# Tastes: instantaneous or overall utility function

What are tastes referring to?

I have always considered them to be the instantaneous part of dynamic utility function:

$$U = u_1(x_1) + u_2(x_2) + \dots u_t(x_t)$$

Where $$u_s$$ denotes tastes in the following (instantaneous) sense:

"Beer tastes me more than wine" or "bread will taste me more than baguette"

However, when reading Becker's Accounting for tastes, I get the feeling that tastes describe rather those overall feelings of a person, hence, the whole (overall) utility function.

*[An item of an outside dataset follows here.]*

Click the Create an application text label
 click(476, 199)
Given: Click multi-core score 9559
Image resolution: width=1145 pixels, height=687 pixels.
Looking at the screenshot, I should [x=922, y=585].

Therefore, when speaking about "changing tastes", are economists usually speaking about $$u_1 \neq u_2$$ or about general shifts in $$U$$?

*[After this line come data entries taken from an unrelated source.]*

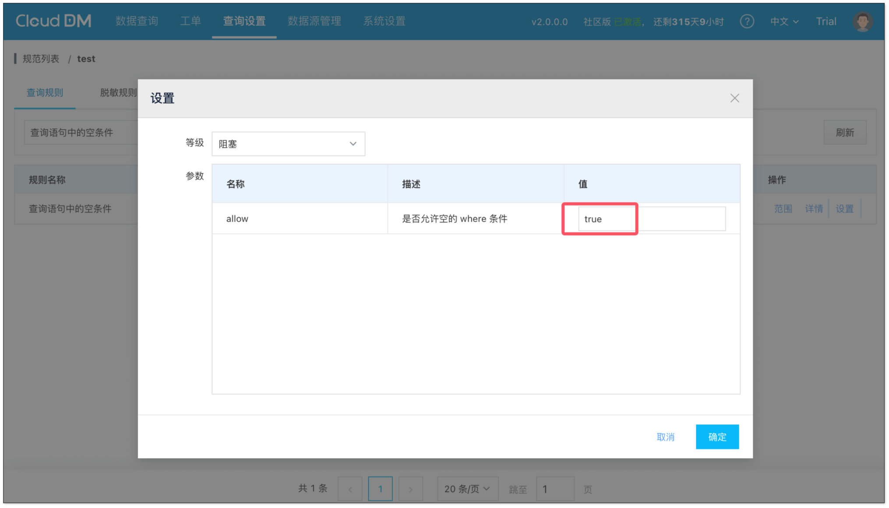Open the 详情 link in operations
This screenshot has width=889, height=508.
coord(813,209)
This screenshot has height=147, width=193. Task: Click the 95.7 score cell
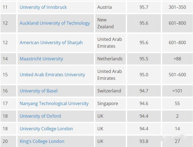click(x=144, y=7)
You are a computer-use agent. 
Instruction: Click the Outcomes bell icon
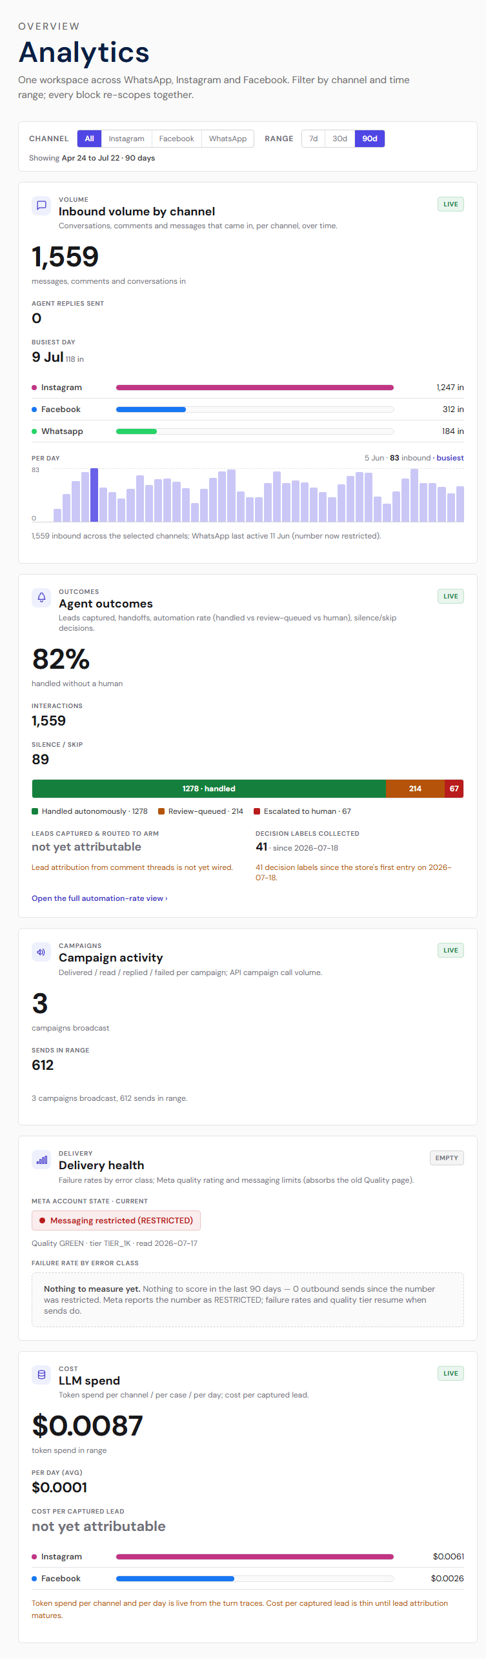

Here is a setting that illustrates the basic structure: There is a space of instantaneous consumptions $$X$$ and for each period $$T$$ a utility function $$U^T:X^{T-1}\times X^\infty\to\mathbb{R}$$. Consumption streams are infinite to save on notation. The interpretation is that $$U^T$$ gives in period $$T$$, depending on past consumption in $$X^{T-1}$$, preferences over future consumption streams in $$X^\infty$$. If tastes never change, we would have for two consumption streams $$(x_1,\ldots,x_{T-1},x_T,x_{T+1},\ldots)$$ and $$(x_1,\ldots,x_{T-1},y_T,y_{T+1}\ldots)$$ that have the same consumption in the first $$T-1$$ periods that $$U^1(x_1,\ldots,x_{T-1},x_T,x_{T+1},\ldots)\geq U^1(x_1,\ldots,x_{T-1},y_T,y_{T+1}\ldots)$$ holds if and only if $$U^T\big((x_1,\ldots,x_{T-1}),(x_T,x_{T+1},\ldots)\big)\geq U^T\big((x_1,\ldots,x_{T-1}),(y_T,y_{T+1},\ldots)\big).$$ If this is not the case, tastes change. Since people have different preferences at different periods, there are many ways to model the resulting actual behavior between the various "selves."
In this formulation, preferences need not be additively separable, and no instantaneous utility function needs to exist. However, we may assume such a representation. Then, there are for any two periods $$T$$ and $$t$$ a function $$u_t^T$$ such that $$U^T\big((x_1,\ldots,x_{T-1}),(x_T,x_{T+1},\ldots)\big)=u_1^T(x_1)+\ldots+u^T_{T_1}+\sum_{h=0}^\infty u^T_{T+h}(x_{T+h}).$$ In such a setting, past consumption is irrelevant.